The chart uses a single values.yaml as the base, with per-environment overlay files in the manifest/ directory:

helm/telemetryflow/
├── Chart.yaml
├── values.yaml                    # Base defaults
├── manifest/                      # Per-environment overlays
│   ├── tfo-staging.yaml           # Staging (on-prem / RKE2)
│   ├── tfo-production.yaml        # Production (on-prem / RKE2)
│   ├── tfo-eks-staging.yaml       # EKS staging
│   └── tfo-eks-production.yaml    # EKS production
└── templates/                     # Kubernetes manifest templates
flowchart LR
    subgraph "Values Hierarchy"
        BASE["values.yaml<br/>Base defaults"]
        MANIFEST["manifest/*.yaml<br/>Environment overlay"]
        CLI["--set overrides<br/>CLI overrides"]
    end

    BASE --> MANIFEST --> CLI

    MANIFEST --> S["tfo-staging.yaml<br/>1 replica, no TLS"]
    MANIFEST --> P["tfo-production.yaml<br/>3 replicas, TLS, HPA"]
    MANIFEST --> ES["tfo-eks-staging.yaml<br/>EKS node selectors, gp3"]
    MANIFEST --> EP["tfo-eks-production.yaml<br/>EKS hyperscale, topology spread"]

    style BASE fill:#e1f5fe
    style MANIFEST fill:#fff3e0
    style CLI fill:#f3e5f5
Loading

Environment Paths

Environment Manifest File Cluster Type Approval Required
Staging manifest/tfo-staging.yaml On-prem / RKE2 No (auto-deploy)
Production manifest/tfo-production.yaml On-prem / RKE2 Yes
EKS Staging manifest/tfo-eks-staging.yaml AWS EKS No (auto-deploy)
EKS Production manifest/tfo-eks-production.yaml AWS EKS Yes

Commands

# Staging (on-prem)
helm upgrade telemetryflow ./helm/telemetryflow \
  --install \
  --namespace telemetryflow --create-namespace \
  -f values.yaml -f manifest/tfo-staging.yaml \
  --timeout 5m --wait

# Production (on-prem)
helm upgrade telemetryflow ./helm/telemetryflow \
  --install \
  --namespace telemetryflow --create-namespace \
  -f values.yaml -f manifest/tfo-production.yaml \
  --timeout 10m --wait

# EKS Staging
helm upgrade telemetryflow ./helm/telemetryflow \
  --install \
  --namespace telemetryflow --create-namespace \
  -f values.yaml -f manifest/tfo-eks-staging.yaml \
  --timeout 5m --wait

# EKS Production
helm upgrade telemetryflow ./helm/telemetryflow \
  --install \
  --namespace telemetryflow --create-namespace \
  -f values.yaml -f manifest/tfo-eks-production.yaml \
  --timeout 10m --wait

# Custom overrides
helm upgrade telemetryflow ./helm/telemetryflow \
  --install \
  --namespace telemetryflow --create-namespace \
  -f values.yaml -f manifest/tfo-staging.yaml \
  --set secrets.backend.JWT_SECRET="$(openssl rand -hex 32)" \
  --timeout 5m --wait

# Lint
make helm-lint

# Template (dry-run render)
helm template telemetryflow ./helm/telemetryflow \
  -f values.yaml -f manifest/tfo-staging.yaml

# Diff (requires helm-diff plugin)
helm diff upgrade telemetryflow ./helm/telemetryflow \
  -f values.yaml -f manifest/tfo-production.yaml

Operator Deployment

Advanced deployment using the Kubernetes Operator pattern with custom resource management.

# Install CRDs
make operator-install

# Run operator locally (development)
make operator-run

# Build and deploy operator to cluster
cd operator
make docker-build IMG=telemetryflow/operator:latest
make deploy IMG=telemetryflow/operator:latest

# Uninstall
make operator-uninstall

CI/CD Deployment

Automated deployment via GitHub Actions or GitLab CI/CD pipelines.
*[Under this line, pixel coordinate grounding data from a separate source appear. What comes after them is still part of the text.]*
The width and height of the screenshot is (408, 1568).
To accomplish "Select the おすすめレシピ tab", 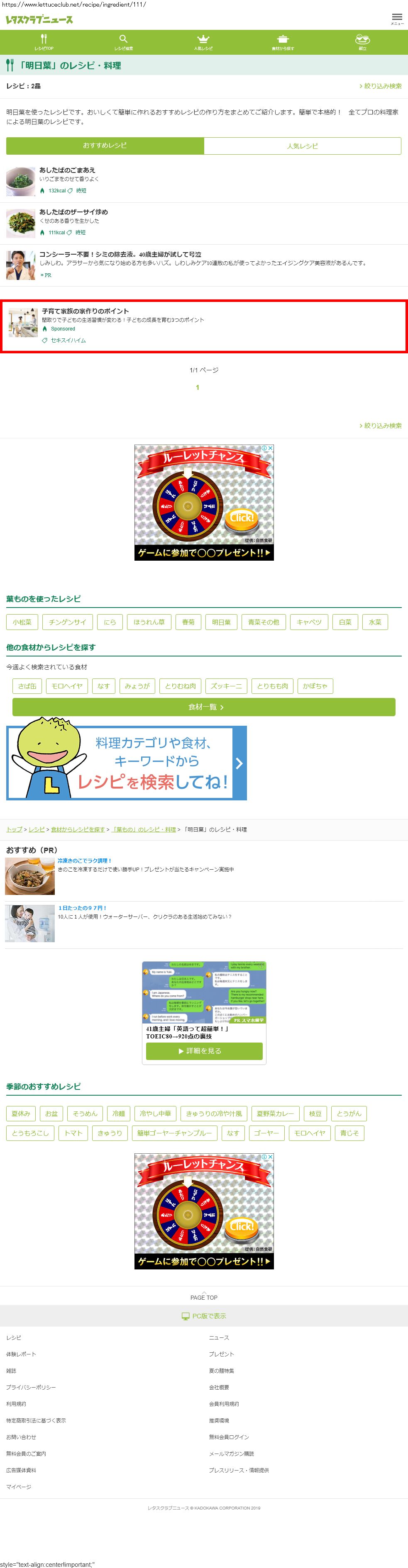I will [105, 146].
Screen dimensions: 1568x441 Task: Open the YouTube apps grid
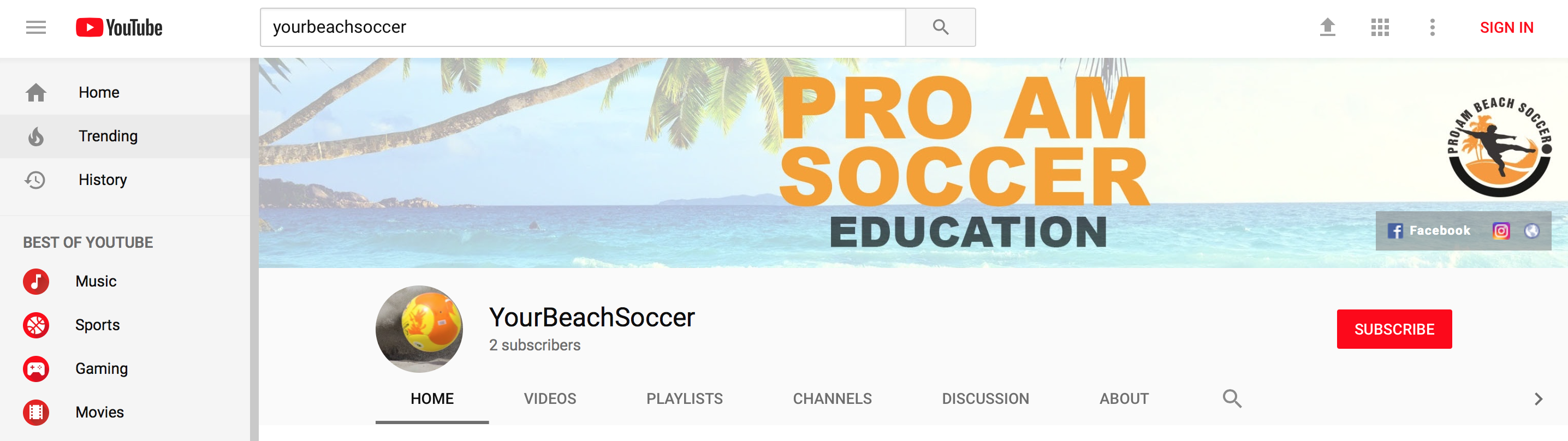coord(1380,27)
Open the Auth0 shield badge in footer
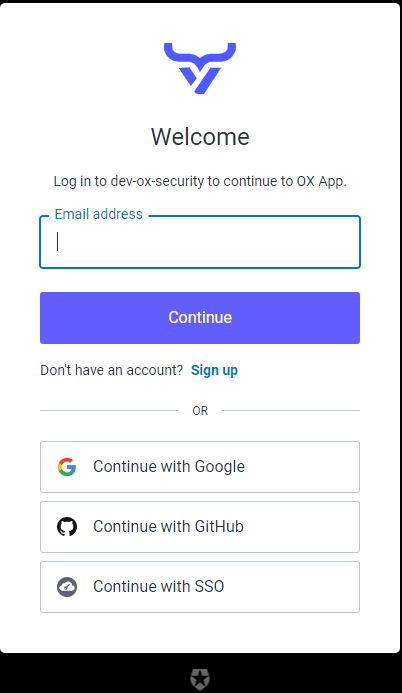This screenshot has width=402, height=693. pyautogui.click(x=200, y=679)

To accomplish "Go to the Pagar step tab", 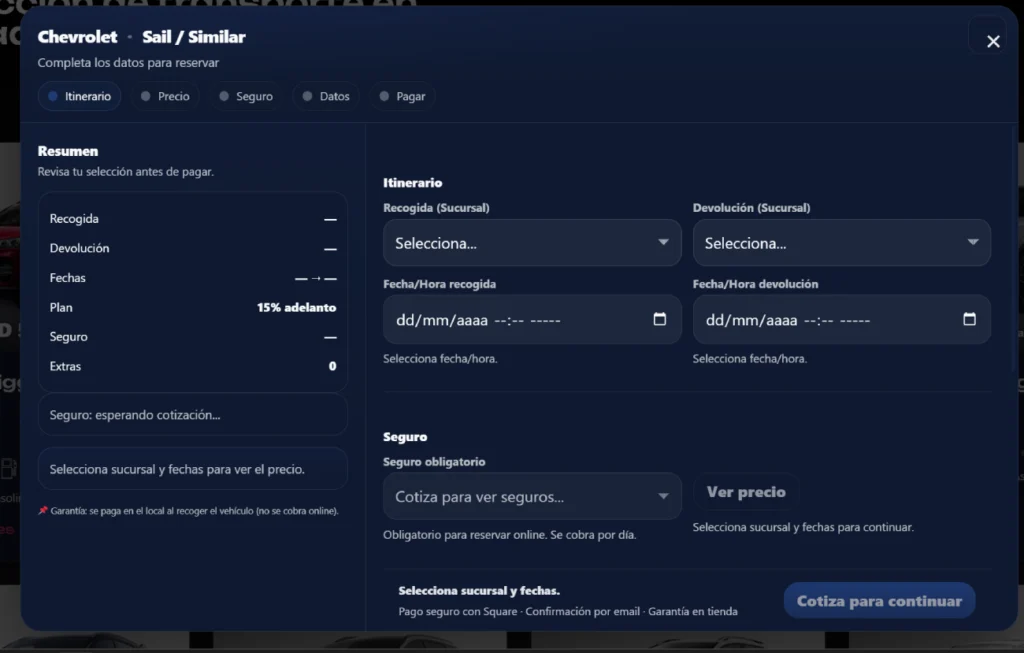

Production deployments require manual approval.

  • GitHub Actions: Environment protection rules with required reviewers
  • GitLab CI/CD: Manual job triggers with when: manual

See CI-CD-GUIDE.md for complete pipeline documentation.

# Staging: push to develop branch → auto-deploy
git push origin develop

# Production: push to main branch → approval required
git push origin main
# → Approve via GitHub Environment or GitLab Manual Job

Docker Compose Local Development

# Core services only (Postgres, ClickHouse, Redis, NATS, Backend, Frontend)
make docker-up-core

# Core + monitoring (Collector, Agent)
docker compose --profile core --profile monitoring up -d

# Everything
docker compose --profile all up -d

# With built-in OTEL instrumentation
docker compose --profile all-in --profile monitoring --profile tools up -d

# Stop
make docker-down

Post-Deployment Verification

VM / Docker Compose

# Check running containers
docker ps

# Backend health
curl http://localhost:3000/health/live
curl http://localhost:3000/health/ready

# ClickHouse health
curl http://localhost:8123/ping

# NATS health
curl http://localhost:8222/healthz

# Collector health
curl http://localhost:13133/health

# Frontend
curl http://localhost:8080

Kubernetes

# Check all pods
kubectl get pods -n telemetryflow -o wide

# Check services
kubectl get svc -n telemetryflow

# Backend health
kubectl port-forward svc/tfo-backend 8080:8080 -n telemetryflow &
curl http://localhost:8080/health/live

# Helm release status
helm status telemetryflow -n telemetryflow

# Check events
kubectl get events -n telemetryflow --sort-by='.lastTimestamp'

# Agent DaemonSet
kubectl get daemonset -n telemetryflow